Cinquante nuances de gris

NIJO-01-29Ses clichés monochromes, faites au Leica argentique, traduisent un puissant contraste entre structures démultipliées et scènes de vies isolées, nous révélant, sous sa forme la plus absolue, le paradoxe contemporain de la solitude dans le surnombre. Ici, un homme pilotant un cerf-volant au milieu de l’inévitable smog et devant une forêt de tours. Plus loin, un petit groupe de personnes à l’intérieur d’un des téléphériques survolant le Yangtze.
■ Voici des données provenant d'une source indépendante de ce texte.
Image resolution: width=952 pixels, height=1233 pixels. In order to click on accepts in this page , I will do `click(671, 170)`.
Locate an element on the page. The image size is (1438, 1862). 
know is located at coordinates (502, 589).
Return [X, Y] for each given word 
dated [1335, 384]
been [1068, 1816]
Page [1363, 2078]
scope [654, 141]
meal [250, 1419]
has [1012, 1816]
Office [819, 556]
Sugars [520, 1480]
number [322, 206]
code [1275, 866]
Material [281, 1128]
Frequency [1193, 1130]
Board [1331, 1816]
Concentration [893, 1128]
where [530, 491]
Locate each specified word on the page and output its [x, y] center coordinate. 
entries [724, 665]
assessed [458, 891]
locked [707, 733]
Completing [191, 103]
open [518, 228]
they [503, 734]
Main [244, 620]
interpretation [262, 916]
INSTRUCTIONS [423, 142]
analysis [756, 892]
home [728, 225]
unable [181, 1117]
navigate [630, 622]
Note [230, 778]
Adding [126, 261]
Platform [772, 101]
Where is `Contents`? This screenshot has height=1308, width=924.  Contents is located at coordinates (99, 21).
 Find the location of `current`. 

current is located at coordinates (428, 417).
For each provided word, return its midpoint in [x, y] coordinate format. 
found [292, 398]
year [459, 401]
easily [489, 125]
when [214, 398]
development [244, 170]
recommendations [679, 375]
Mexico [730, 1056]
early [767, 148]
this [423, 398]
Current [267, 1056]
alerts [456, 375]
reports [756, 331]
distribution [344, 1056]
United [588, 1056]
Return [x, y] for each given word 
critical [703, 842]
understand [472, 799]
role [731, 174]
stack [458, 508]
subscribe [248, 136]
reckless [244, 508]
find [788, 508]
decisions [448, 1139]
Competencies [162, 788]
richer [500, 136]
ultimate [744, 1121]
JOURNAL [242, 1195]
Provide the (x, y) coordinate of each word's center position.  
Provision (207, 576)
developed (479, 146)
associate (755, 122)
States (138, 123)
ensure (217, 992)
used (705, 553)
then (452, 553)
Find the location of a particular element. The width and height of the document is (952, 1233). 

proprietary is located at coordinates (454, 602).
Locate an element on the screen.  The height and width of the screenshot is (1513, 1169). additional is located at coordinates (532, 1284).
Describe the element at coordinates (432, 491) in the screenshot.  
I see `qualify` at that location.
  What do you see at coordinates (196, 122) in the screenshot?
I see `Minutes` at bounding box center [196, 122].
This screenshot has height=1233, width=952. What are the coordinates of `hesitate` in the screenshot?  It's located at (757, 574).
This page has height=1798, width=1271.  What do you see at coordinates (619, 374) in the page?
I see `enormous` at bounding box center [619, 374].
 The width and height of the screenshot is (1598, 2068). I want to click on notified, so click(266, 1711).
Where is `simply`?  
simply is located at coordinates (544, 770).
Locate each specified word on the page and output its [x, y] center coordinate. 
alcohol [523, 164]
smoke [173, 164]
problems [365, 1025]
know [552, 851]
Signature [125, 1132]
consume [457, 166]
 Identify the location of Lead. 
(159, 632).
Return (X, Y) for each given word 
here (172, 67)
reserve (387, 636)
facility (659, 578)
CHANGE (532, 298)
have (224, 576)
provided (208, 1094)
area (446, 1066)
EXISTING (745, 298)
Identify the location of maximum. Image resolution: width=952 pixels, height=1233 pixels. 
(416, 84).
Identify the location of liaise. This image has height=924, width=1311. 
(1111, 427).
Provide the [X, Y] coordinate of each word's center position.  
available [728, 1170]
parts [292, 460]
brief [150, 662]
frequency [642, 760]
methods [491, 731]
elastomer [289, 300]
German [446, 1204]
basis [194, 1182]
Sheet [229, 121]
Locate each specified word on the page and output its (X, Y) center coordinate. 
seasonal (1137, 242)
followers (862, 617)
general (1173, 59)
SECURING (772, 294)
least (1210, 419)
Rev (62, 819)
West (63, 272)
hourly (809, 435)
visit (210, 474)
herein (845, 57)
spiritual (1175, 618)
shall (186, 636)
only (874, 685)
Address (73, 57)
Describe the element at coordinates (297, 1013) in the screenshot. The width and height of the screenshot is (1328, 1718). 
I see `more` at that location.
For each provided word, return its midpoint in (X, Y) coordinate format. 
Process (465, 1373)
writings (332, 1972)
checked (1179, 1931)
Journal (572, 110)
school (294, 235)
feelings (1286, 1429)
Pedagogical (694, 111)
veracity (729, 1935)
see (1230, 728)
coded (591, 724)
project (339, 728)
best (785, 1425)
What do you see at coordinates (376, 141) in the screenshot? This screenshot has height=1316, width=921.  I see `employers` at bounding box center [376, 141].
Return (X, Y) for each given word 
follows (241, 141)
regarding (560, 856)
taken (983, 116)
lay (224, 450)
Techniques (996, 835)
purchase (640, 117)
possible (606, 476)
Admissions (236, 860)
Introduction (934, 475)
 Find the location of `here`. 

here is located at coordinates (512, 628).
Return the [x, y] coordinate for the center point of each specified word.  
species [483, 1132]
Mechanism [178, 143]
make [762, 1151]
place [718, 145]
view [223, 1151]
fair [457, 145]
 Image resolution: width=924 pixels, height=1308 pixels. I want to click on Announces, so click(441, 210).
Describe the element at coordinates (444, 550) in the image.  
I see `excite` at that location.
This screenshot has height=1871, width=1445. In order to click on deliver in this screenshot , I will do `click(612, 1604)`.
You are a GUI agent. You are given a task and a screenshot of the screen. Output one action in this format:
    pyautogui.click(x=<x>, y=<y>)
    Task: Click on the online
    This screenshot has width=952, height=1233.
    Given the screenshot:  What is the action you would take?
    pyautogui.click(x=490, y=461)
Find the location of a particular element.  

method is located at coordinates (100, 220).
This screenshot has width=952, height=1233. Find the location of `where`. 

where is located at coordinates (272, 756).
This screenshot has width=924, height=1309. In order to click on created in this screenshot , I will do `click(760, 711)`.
Des plans parfois apocalyptiques donc, à l’image de cette grande roue désolée mais aussi d’autres au sein desquels le photographe a tenu mettre en valeur « des espaces calmes et solitaires où les exclus, les rêveurs, les pêcheurs errent mélancoliquement en se découpant en ombre chinoise dans la brume. » À la question du mot qui résumerait le mieux Chongqing, sa réponse ne se fait pas attendre : « Hérésie. Je viens de la Drôme et je vis à la campagne donc, pour moi, cette ville géante est une totale hérésie. » Avec des dizaines de millions de mètre carrés de bureaux et de logements en construction, et la réalisation de nouveaux ponts et tunnels presque chaque mois, la ville démesurée a de quoi étourdir. « Mais en même temps, faire vivre autant de gens ensemble, il y a une forme de génie là-dedans. », concède tout de même un Nicolas Joriot qui affirme d’ailleurs adorer l’endroit. Prenant la parole, Alexandre Abellan, le président du lycée français, a tenu à exprimer sa reconnaissance : « Nicolas Joriot, écrivain, photographe, journaliste, l’ensemble du lycée Sainte-Pulchérie vous remercie pour le voyage fantastique que vous nous proposez. »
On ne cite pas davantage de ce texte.